2. Will some countries leave the eurozone? (and if they do, it is a big deal for them, but probably not a big deal for the global monetary order, unless it is Italy or France)

3. Will more countries attach to the euro (Iceland?) or to the U.S. dollar (additional parts of Latin America?)

4. How many additional countries will institute capital controls?

For the most part, those questions will be decided at the national level, although for potential euro leavers the nature of the proposed EU alternative (another bailout?) will be significant.
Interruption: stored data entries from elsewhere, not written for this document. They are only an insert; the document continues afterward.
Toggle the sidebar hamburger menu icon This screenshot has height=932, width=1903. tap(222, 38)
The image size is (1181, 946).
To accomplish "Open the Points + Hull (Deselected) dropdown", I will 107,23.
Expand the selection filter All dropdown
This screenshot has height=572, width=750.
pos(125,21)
The most likely outcome is that more countries will institute partial capital controls, and in that regard we will move closer to some aspects of the initial Bretton Woods 1.0, in which capital controls were an integral feature.  Capital controls may come to keep a euro peg (already happened in Cyprus), to try to keep domestic jobs (ha, but recall Trump and Carrier), to prevent an imminent explosive capital outflow (China), to strengthen or preserve a banking system, to limit wild currency swings, or simply because governments will try all kinds of policies before admitting they have failed.  Other forms of “capital controls” may come through tax reforms and regulatory barriers designed to keep capital at home.

My best guess on China is that capital outflow pressures eventually will force a free float, but only briefly, and then they will return to capital controls in some form.

So my forecast for the future is much more in the way of capital controls, but without the hegemonic/cooperative international architecture that characterized Bretton Woods 1.0.